De leur côté, des représentants de l’Association Diel (Droits ici et
Là-bas) partiront du Mali, de la Côte d’Ivoire et de Mauritanie pour
converger par avion vers Tunis. En 2011, le Ministère de la
régularisation de tous les Sans-papiers a participé au FSM de Dakar,
consacré en particulier à la Charte Mondiale de Migrants. En 2013 à
Tunis, le thème fédérateur du FSM est la DIGNITE. Il va de soi que nous
sommes vivement concernés. Et c’est pourquoi, si nous voulons rejoindre
le FSM de Tunis par bateau, c’est parce que cette traversée des
frontières maritimes sera pour nous tout un symbole. Elle sera le moyen
de dénoncer les drames affreux auxquels ont conduit les politiques de
collaboration des Etats européens et subméditerranéens dans leur chasse
aux migrants : entre 1993 et 2012, de Gibraltar jusqu’aux rivages grecs,
près de 12 000 morts par noyade. Faire le parcours inverse, de l’Europe
vers la Tunisie sera le moment d’affirmer haut et fort ce qu’exige la
reconnaissance de la dignité de chaque être humain, sans aucune
distinction : le respect de sa liberté (en l’occurrence ici son pouvoir
de circuler librement) et de sa sécurité (le droit de s’installer dans
le pays de son choix). Cette traversée sera une nouvelle étape pour
manifester notre solidarité internationale à tou-te-s tous les
migran-te-s, forcés à l’exil par la mondialisation au péril de leur vie,
et dans cette épreuve aussitôt poursuivis comme délinquants au mépris
de leur humanité.
En entreprenant notre participation au FSM de Tunis, s’ouvre une
nouvelle étape d’une longue Marche des Sans-papiers et migrants pour
leur émancipation, qui a commencé, pour l’Europe en 1996
à Paris, à St Bernard, lorsque les Sans-papiers ont décidé de prendre
leurs affaires en main, sont sortis de la peur et de la clandestinité
pour réclamer leurs droits fondamentaux. Longue marche au quotidien
ponctuée ces dernières années par des moments forts.
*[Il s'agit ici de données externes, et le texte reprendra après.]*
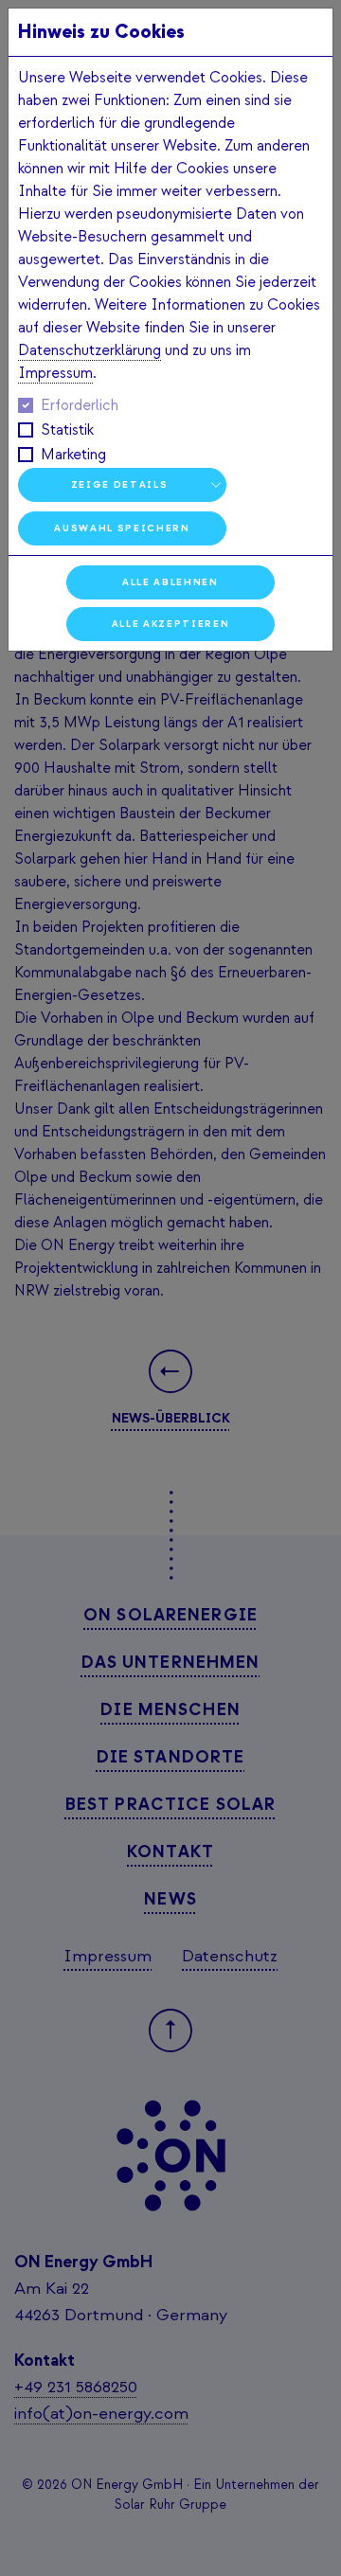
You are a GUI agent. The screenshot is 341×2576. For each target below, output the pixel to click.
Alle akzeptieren (171, 623)
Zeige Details (120, 484)
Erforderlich (79, 405)
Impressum (55, 373)
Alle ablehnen (170, 582)
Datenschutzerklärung (89, 350)
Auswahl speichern (121, 528)
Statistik (67, 429)
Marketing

Mai 2010 : Paris-Nice à pied pour interpeller la Françafrique.
Février 2011 :
Caravane au FSM de Dakar, pour inscrire la problématique des
Sans-papiers en bonne place dans la liste des injustices à combattre
avec la plus farouche détermination.
Juin 2012, Marche
européenne des Sans-papiers et des Migrants, afin de se réapproprier
concrètement en traversant 9 frontières la liberté de circulation et
d’installation, pourtant proclamée comme un droit fondamental de l’homme
dans la Déclaration universelle des droits de 1948, et porter cette
revendication auprès du Parlement européen. Nul doute que l’hospitalité
accordée au FSM par la Tunisie, en ce moment opportun de son invention
démocratique, donnera force et audace aux réflexions, débats et
décisions de ce Forum mondial.
Les thématiques retenues par le Forum font pratiquement toutes écho
de manière précise aux préoccupations des Sans-papiers et Migrants. De
toute évidence, parmi les 11 axes de recherche proposés, nous nous
devons d’être très présents dans le travail portant sur l’axe 5 de ces
thématiques : « Pour la liberté de circulation et d’établissement de
toutes et de tous, plus particulièrement des migrants et chercheurs
d’asile, des personnes victimes du trafic humain, des réfugiés, des
peuples indigènes, originaires, autochtones, traditionnels et natifs,
des minorités, de peuples sous occupation, des peuples en situation de
guerre et conflits et pour le respect de leurs droits civils,
politiques, économiques, sociaux, culturels et environnementaux ».
Les
dix autres axes, plus généralistes sont tout aussi passionnants, et
devraient retenir toute notre attention. Cependant, nous pouvons penser
que notre apport sera précieux en expérience sur ce qui est pointé par
le FALDI (Forum des Associations des Luttes Démocratiques de
l’Immigration) qui prépare le rendez-vous de Tunis dans l’objectif de
montrer que « la question de l’immigration est un enjeu planétaire qui
bouscule les notions de frontières, de souveraineté et de citoyenneté et
doit être une des thématiques centrales du FSM-Tunis 2013 « . Même si
le Faldi semble vouloir s’intéresser en priorité aux conséquences de
cette mondialisation de l’émigration sur les pays du Maghreb, il
n’empêche que les ateliers proposés visent des questions qui nous sont
familières touchant à notre quotidien : racket des Sans-papiers, femmes
migrantes, vieux migrants, migrations et développement, racisme et
discriminations ici et là-bas, interculturalité. Nous nous efforcerons
d’y apporter l’expérience et l’expertise de la voix des Sans-papiers.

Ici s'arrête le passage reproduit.